BEGIN RECORDED DATA

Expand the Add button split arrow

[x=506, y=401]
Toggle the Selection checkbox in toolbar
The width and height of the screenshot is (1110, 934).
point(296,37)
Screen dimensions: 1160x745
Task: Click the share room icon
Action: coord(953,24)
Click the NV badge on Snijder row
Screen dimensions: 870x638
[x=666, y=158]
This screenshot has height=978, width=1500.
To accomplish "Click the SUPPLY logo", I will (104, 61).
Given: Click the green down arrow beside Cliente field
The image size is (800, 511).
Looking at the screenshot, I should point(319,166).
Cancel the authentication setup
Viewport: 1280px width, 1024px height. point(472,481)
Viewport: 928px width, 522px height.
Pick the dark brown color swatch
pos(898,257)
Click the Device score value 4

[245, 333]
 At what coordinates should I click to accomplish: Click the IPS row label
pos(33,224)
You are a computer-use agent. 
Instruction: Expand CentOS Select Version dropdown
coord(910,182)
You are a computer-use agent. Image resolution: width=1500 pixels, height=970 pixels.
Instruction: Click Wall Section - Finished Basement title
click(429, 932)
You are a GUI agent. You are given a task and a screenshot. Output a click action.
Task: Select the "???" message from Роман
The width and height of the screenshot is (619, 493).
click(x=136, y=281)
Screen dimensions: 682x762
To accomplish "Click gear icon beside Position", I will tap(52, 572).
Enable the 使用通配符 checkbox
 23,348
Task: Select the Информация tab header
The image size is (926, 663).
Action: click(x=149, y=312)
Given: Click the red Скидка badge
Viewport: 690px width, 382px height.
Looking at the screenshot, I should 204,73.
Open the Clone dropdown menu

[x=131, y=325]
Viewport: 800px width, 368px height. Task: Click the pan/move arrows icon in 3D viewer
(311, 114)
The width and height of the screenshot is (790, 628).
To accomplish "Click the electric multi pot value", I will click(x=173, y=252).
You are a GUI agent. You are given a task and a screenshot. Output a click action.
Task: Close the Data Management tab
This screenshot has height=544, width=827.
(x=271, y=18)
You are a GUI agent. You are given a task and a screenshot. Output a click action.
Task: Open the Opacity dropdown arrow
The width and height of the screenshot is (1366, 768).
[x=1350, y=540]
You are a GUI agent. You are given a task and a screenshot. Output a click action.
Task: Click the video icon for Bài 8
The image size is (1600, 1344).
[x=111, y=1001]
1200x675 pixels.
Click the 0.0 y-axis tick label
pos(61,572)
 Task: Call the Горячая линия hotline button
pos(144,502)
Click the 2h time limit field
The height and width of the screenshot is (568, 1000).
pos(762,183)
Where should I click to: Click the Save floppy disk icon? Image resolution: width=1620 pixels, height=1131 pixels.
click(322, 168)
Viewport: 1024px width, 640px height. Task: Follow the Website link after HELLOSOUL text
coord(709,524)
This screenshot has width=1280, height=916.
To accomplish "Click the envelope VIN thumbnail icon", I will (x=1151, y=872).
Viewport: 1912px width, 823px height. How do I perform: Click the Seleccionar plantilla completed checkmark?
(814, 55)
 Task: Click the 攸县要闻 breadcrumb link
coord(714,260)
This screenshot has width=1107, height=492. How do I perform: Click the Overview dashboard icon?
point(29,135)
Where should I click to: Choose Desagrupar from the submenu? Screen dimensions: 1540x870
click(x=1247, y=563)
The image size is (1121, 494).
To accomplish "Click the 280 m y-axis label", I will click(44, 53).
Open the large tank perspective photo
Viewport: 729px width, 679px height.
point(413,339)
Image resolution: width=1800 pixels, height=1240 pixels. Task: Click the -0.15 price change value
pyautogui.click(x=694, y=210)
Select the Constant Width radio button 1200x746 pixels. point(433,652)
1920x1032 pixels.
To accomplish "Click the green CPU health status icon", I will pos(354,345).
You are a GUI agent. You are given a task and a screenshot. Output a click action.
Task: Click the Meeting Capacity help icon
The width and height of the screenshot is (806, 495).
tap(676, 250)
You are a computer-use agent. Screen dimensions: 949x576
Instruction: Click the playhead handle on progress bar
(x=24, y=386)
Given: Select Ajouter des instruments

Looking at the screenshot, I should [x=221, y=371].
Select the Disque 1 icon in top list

END RECORDED DATA

Return exactly, and only, the lines above starting at the line that contains "Cancel the authentication setup" and ending at the line that contains "Task: Select the Информация tab header".

Cancel the authentication setup
Viewport: 1280px width, 1024px height. point(472,481)
Viewport: 928px width, 522px height.
Pick the dark brown color swatch
pos(898,257)
Click the Device score value 4

[245, 333]
 At what coordinates should I click to accomplish: Click the IPS row label
pos(33,224)
You are a computer-use agent. 
Instruction: Expand CentOS Select Version dropdown
coord(910,182)
You are a computer-use agent. Image resolution: width=1500 pixels, height=970 pixels.
Instruction: Click Wall Section - Finished Basement title
click(429, 932)
You are a GUI agent. You are given a task and a screenshot. Output a click action.
Task: Select the "???" message from Роман
The width and height of the screenshot is (619, 493).
click(x=136, y=281)
Screen dimensions: 682x762
To accomplish "Click gear icon beside Position", I will tap(52, 572).
Enable the 使用通配符 checkbox
 23,348
Task: Select the Информация tab header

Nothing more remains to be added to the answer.